When you copy the listing, reproduce each line as it appears and omit every image.

Dataset records:
[Start of section]

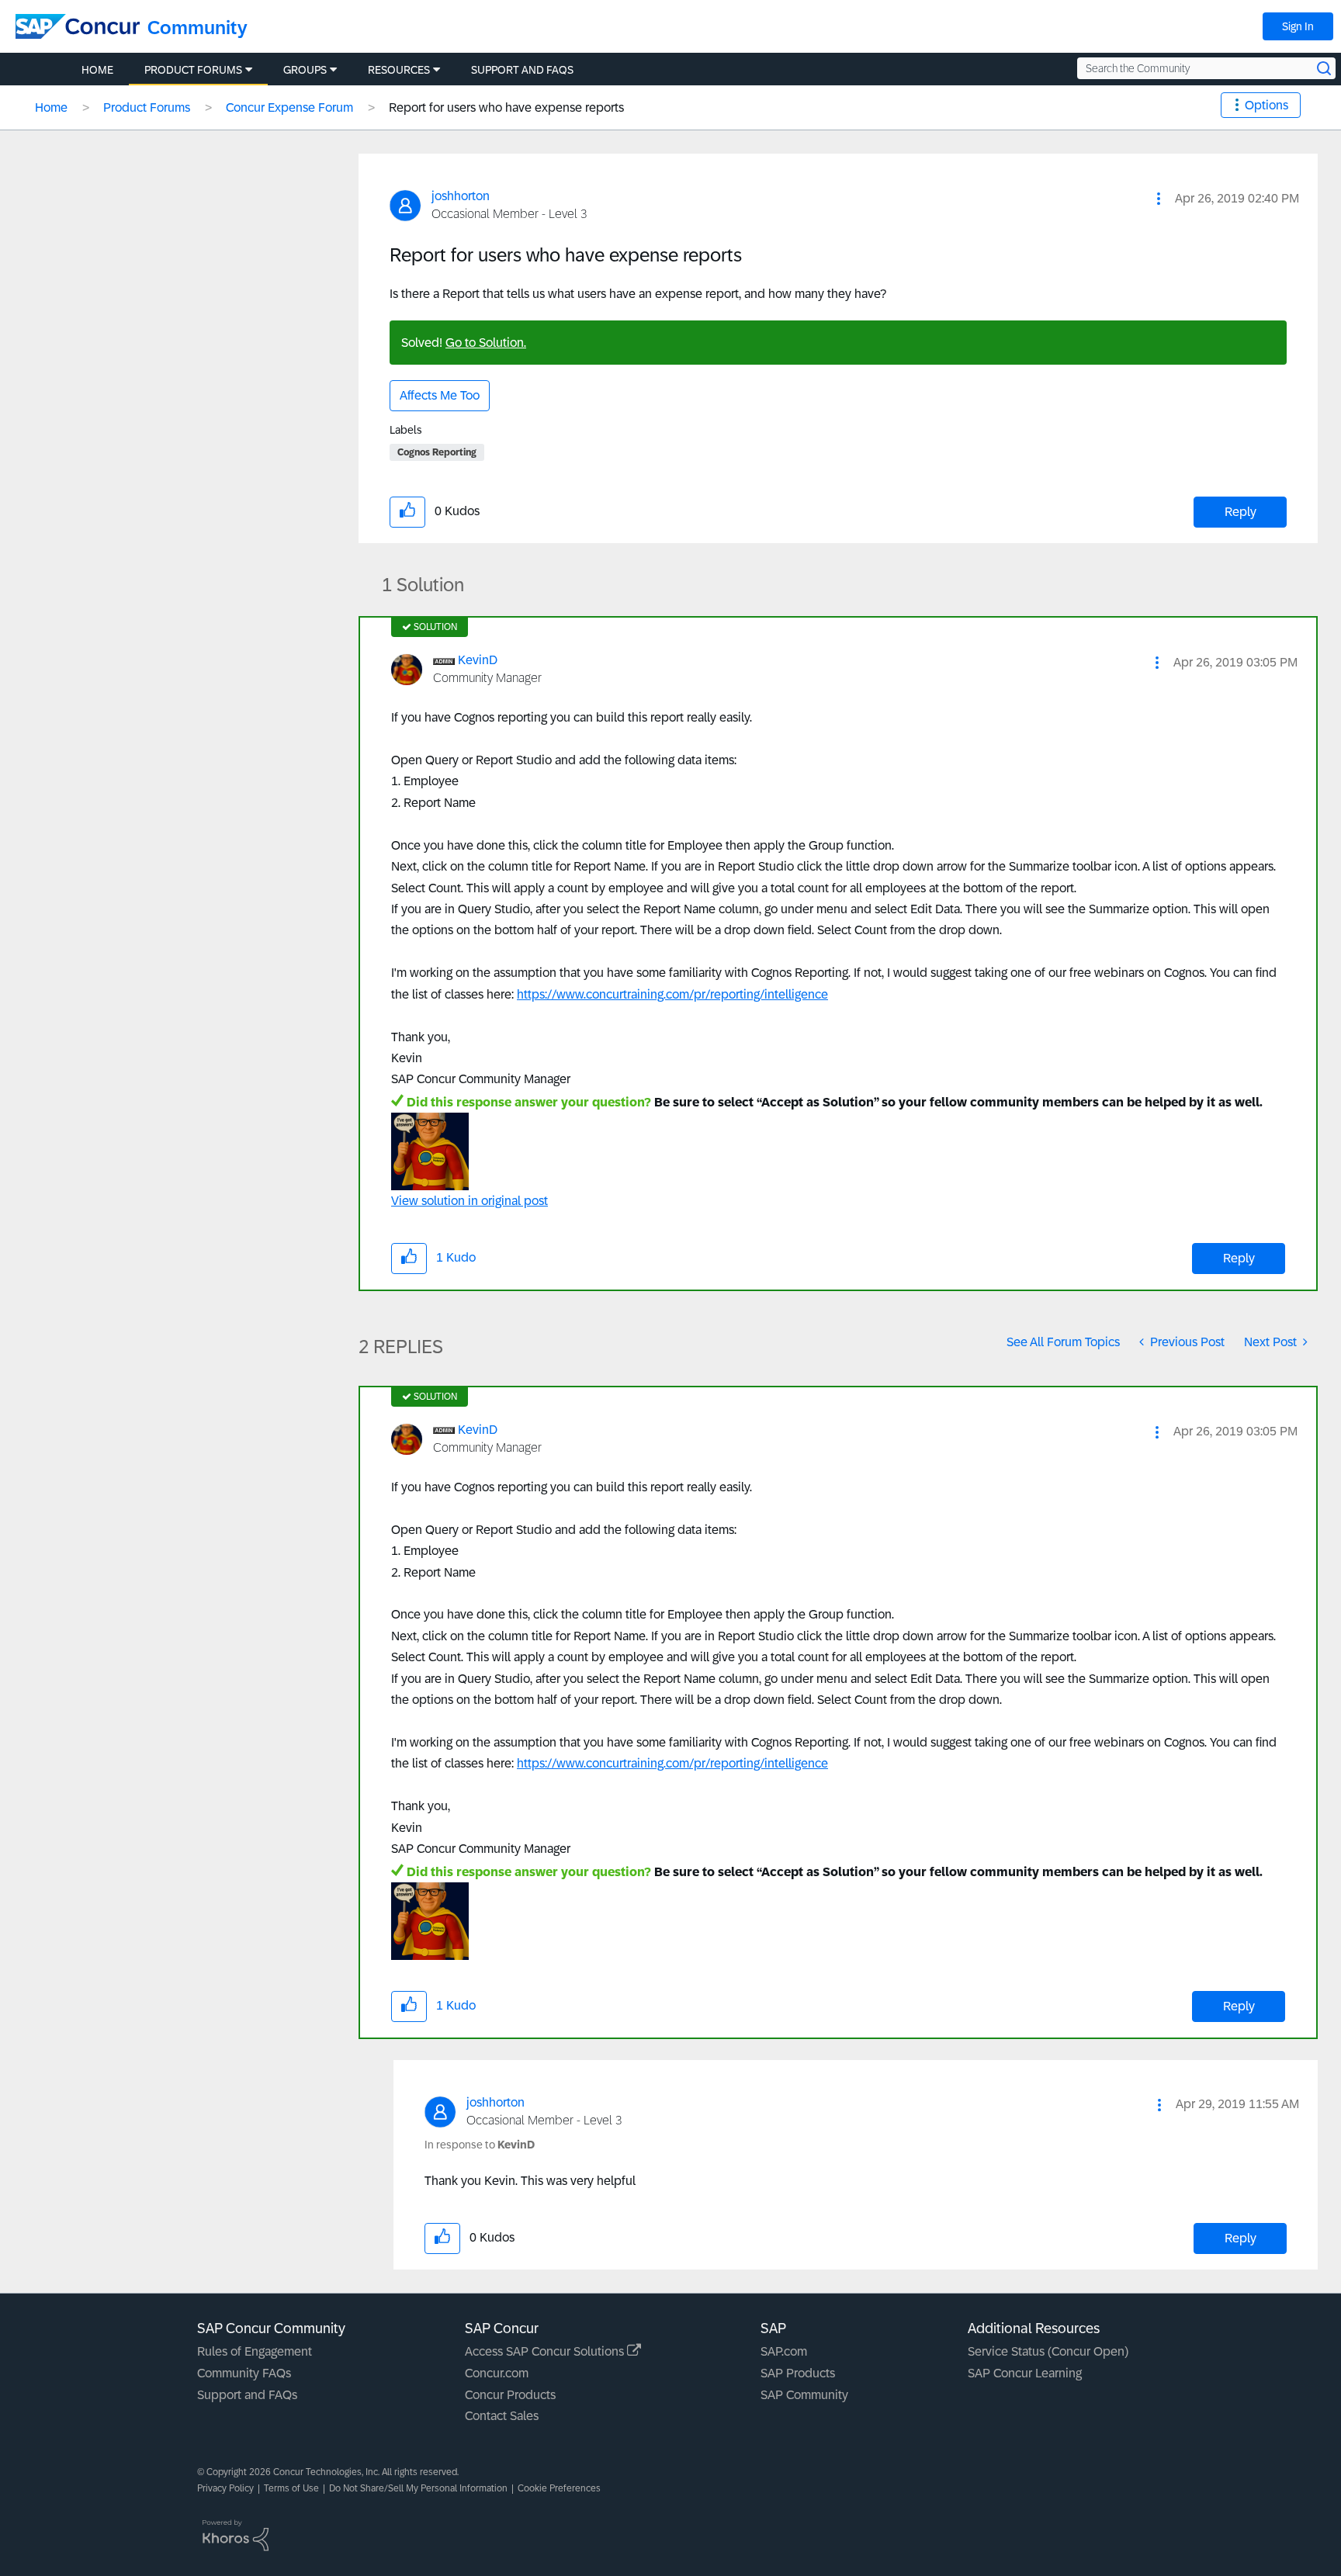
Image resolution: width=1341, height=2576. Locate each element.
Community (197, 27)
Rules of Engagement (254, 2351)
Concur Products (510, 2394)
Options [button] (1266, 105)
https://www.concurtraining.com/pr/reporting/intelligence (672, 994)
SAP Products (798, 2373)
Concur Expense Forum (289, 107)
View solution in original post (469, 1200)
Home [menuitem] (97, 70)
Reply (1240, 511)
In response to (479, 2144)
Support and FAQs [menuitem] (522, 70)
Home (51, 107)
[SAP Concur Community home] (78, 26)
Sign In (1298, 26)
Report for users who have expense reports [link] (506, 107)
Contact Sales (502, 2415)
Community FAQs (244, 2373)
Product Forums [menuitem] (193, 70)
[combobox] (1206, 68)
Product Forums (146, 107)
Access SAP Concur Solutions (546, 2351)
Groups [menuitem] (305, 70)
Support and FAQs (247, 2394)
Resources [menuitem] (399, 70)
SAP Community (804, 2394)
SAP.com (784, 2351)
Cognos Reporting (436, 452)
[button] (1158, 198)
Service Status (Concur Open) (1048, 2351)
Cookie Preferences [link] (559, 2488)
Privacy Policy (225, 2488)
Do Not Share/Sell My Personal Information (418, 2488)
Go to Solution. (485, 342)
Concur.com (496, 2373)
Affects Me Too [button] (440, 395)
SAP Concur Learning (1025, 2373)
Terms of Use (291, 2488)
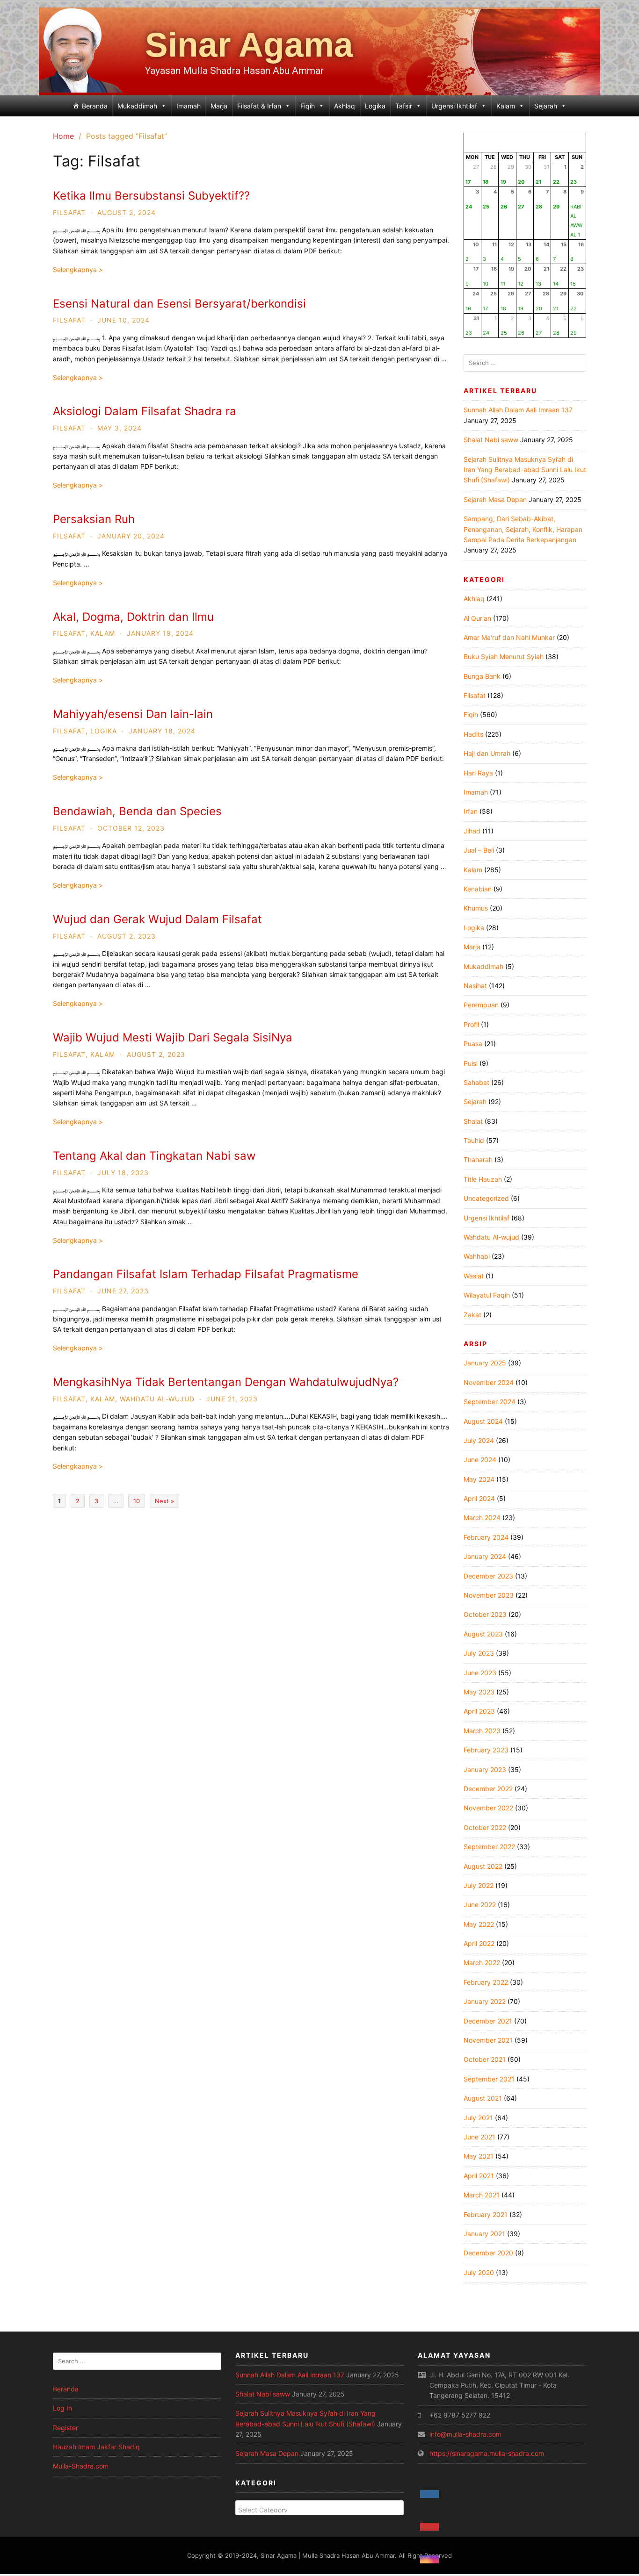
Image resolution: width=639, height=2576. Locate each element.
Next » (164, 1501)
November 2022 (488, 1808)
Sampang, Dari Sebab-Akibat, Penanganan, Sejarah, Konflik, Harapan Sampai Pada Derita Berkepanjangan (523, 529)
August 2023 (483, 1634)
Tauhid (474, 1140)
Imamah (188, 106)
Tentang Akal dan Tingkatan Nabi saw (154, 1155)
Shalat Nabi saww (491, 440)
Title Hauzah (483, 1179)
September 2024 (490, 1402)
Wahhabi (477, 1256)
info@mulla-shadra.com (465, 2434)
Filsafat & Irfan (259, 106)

[End of section]

Expected output:
Image resolution: width=1341, height=2576. Locate each element.
Community (197, 27)
Rules of Engagement (254, 2351)
Concur Products (510, 2394)
Options [button] (1266, 105)
https://www.concurtraining.com/pr/reporting/intelligence (672, 994)
SAP Products (798, 2373)
Concur Expense Forum (289, 107)
View solution in original post (469, 1200)
Home [menuitem] (97, 70)
Reply (1240, 511)
In response to (479, 2144)
Support and FAQs [menuitem] (522, 70)
Home (51, 107)
[SAP Concur Community home] (78, 26)
Sign In (1298, 26)
Report for users who have expense reports [link] (506, 107)
Contact Sales (502, 2415)
Community FAQs (244, 2373)
Product Forums [menuitem] (193, 70)
[combobox] (1206, 68)
Product Forums (146, 107)
Access SAP Concur Solutions (546, 2351)
Groups [menuitem] (305, 70)
Support and FAQs (247, 2394)
Resources [menuitem] (399, 70)
SAP Community (804, 2394)
SAP.com (784, 2351)
Cognos Reporting (436, 452)
[button] (1158, 198)
Service Status (Concur Open) (1048, 2351)
Cookie Preferences [link] (559, 2488)
Privacy Policy (225, 2488)
Do Not Share/Sell My Personal Information (418, 2488)
Go to Solution. (485, 342)
Concur.com (496, 2373)
Affects Me Too [button] (440, 395)
SAP Concur Learning (1025, 2373)
Terms of Use (291, 2488)
Image resolution: width=639, height=2576. Locate each element.
Next » (164, 1501)
November 2022 (488, 1808)
Sampang, Dari Sebab-Akibat, Penanganan, Sejarah, Konflik, Harapan Sampai Pada Derita Berkepanjangan (523, 529)
August 2023 (483, 1634)
Tauhid (474, 1140)
Imamah (188, 106)
Tentang Akal dan Tingkatan Nabi saw (154, 1155)
Shalat Nabi saww (491, 440)
Title Hauzah (483, 1179)
September 2024 (490, 1402)
Wahhabi (477, 1256)
info@mulla-shadra.com (465, 2434)
Filsafat & Irfan (259, 106)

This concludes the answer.